3 Replies Latest reply on Sep 9, 2011 8:21 PM by antzrhere

    Documentation clarification

    rick.weber

      In the APP guide on page 1-12, the following paragraph makes no sense:

      "When using these interfaces, it is important to consider the amount of copying involved. There is a two-copy processes: between host and PCIe, and between PCIe and GPU compute device. This is why there is a large performance difference between the system GFLOPS and the kernel GFLOPS."

      What does data transfer latency have to do with floating point performance?

        • Documentation clarification
          MicahVillmow
          system GFLOPS is the performance of the entire application including memory transfer times in FLOPS.
          kernel GFLOPS is the performance of the kernel itself in FLOPS.
            • Documentation clarification
              rick.weber

              Oh, so this basically means if I do

              copy

              kernel

              copy

              the time spend doing the whole thing is longer than doing just the kernel. I was thrown of by the use of the specific term "FLOPs" when memory transfers have nothing to do with floating point operations.
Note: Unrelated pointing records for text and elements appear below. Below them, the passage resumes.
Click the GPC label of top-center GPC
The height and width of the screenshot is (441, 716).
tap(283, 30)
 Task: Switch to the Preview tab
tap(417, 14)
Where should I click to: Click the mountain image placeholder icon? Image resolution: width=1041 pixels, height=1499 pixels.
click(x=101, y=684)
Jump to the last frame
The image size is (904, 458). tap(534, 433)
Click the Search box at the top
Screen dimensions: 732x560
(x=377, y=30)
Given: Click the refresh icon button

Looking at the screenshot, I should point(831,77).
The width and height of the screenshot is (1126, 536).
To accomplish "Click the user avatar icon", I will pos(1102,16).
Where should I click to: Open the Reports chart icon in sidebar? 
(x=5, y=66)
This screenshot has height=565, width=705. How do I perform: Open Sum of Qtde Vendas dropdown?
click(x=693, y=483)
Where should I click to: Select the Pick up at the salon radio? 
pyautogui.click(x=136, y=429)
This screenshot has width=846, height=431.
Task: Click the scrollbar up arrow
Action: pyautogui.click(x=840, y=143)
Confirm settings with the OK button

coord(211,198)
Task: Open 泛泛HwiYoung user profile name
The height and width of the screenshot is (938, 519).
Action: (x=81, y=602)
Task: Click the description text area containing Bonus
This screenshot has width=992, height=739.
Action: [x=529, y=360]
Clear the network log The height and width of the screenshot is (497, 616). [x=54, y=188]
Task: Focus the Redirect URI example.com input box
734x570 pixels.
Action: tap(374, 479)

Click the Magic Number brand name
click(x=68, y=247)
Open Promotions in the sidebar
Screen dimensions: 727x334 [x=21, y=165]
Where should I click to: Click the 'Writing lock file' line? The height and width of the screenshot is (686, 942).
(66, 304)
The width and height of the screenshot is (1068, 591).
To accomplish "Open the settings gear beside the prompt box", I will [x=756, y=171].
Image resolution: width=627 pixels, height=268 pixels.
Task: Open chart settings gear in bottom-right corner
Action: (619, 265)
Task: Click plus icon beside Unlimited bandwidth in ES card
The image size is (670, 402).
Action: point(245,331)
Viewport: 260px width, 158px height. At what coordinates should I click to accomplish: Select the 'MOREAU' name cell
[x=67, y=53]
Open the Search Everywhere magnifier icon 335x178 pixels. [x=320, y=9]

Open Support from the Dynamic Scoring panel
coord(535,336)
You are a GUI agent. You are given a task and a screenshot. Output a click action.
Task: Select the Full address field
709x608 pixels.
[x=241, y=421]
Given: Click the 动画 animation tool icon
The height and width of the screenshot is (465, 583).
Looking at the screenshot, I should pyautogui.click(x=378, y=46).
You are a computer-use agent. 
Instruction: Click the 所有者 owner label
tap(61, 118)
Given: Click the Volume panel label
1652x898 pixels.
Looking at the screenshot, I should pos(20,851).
                • Documentation clarification
                  antzrhere

                  Yes it is confusing, however quite correct. Actual FLOPs (as opposed to theoretical FLOPs) is a measurement of math work completed per unit of time (measured in seconds, but not for A second). Unlike theoretical FLOPs, it's a snapshot, and depending at what point you take this 'snapshot' it can range from theoretical FLOPs (Max) to 0 FLOPs (i.e. start/end period=single memory read operation with no calculation). System FLOPs should be determined within a period of time that encompases atleast one cycle of all applied operations (such as copy, calculate etc.), with a better approximation at T approaches infinity.

                  What a load of pointless waffle!